These days, with so many banking options available, it can be hard to figure out what’s best. There are large commercial banks, credit unions, online banks, and smaller community banks. There are savings accounts, checking accounts, money market account, and investment accounts. And there are accounts that don’t offer interest, ones that pay very little interest, and ones that pay a lot of interest. So how do you sort it all out?
Let’s take a look at some of the pros and cons of banking, and then you can use this information to decide what the best option is for you.
Let’s start with the good stuff, the pros:
Options. As we just saw, the options for banking are overwhelming. There is an account type for every budget and every person. And most banks also offer investment services so it can be a one-stop shop for your financial needs.
Bank Your Way. Most banks offer branches that you can walk in to for deposits, withdrawals, transfers, or even just ask questions. They also offer apps for your smartphone and online banking so you don’t even have to leave home for many types of transactions. You can even pay your bills right from your account. And, you receive payments through an app like Venmo or Paypal, you can link your bank account for easy access to your funds.
Convenience. Many of the large commercial banks offer branches all over the country with free ATM services so you can access your funds anytime anywhere whether you’re in your hometown or taking a trip.
Safety. If you deal with large amounts of cash, a bank is more than just convenient, it’s safe. Your deposits are insured through the government so even if the bank goes under, you’ll get your money. And if you were to have some sort of disaster at your home like a fire, a hurricane, or a burglary, your money will remain safe and sound.
Little Up-Front Money. Most checking and savings accounts can be opened with as little as $25-$50, some for even less. If you’ve just started working and don’t have a lot of money yet but need a safe place to keep what you make, this is a great option.

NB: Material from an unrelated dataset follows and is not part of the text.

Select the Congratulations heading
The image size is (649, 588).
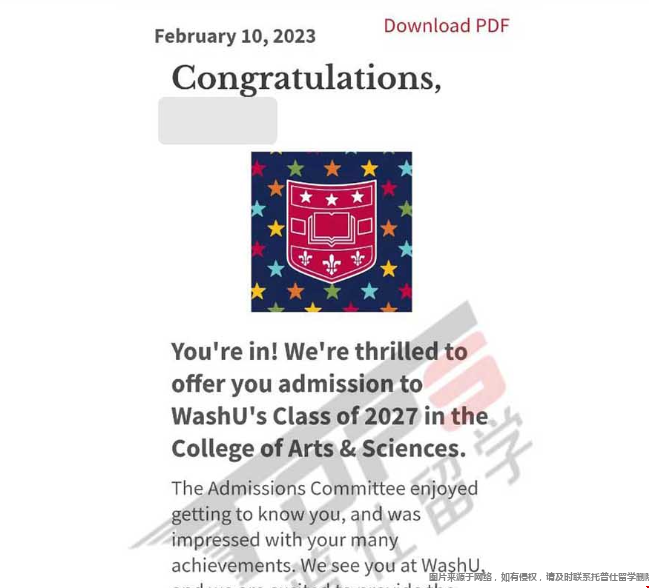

Now let’s take a look at the cons:
Low Return. Unless you have a significant amount of money in your checking or savings accounts, you can expect to receive very little in interest. Banks like it if you deposit your funds with them, but they don’t usually pay you well for it.
Fees. If you don’t keep a large balance, you can sometimes run in to overdraft fees or even monthly service fees if you keep a balance below their minimum requirements. This can add up to extra money that you have to pay for the privilege of banking.
Protection. It’s becoming easier and easier to have your identity stolen, and with it, your bank account information. Swiping your debit card at a restaurant, or even carrying it in your pocket, can put your account at risk. Nowadays, thieves can walk past you with a scanner and transfer your card information directly to a device in their pocket. There are ways to avoid this of course, starting with protecting your PIN number. Don’t give it out or write it down and carry it with you. Always check your bank transactions against your receipts to make sure you’ve been charged correctly. And purchase some RFID Blocking Sleeves to keep your debit and credit cards in. They will prevent scanners from stealing your account information.
Overspend. Since you can access your money anytime and anywhere, it can be easy to overspend with impulse buys when you’re shopping. If you shop with cash, you’re limited to just what you have in your pocket, but a debit card gives you access to all of your funds.
Whether you choose to put your money in a bank or get a safe for under your bed to keep your cash, you will find there are pros and cons to either situation. You need to look at your own financial situation and decide what works best for you.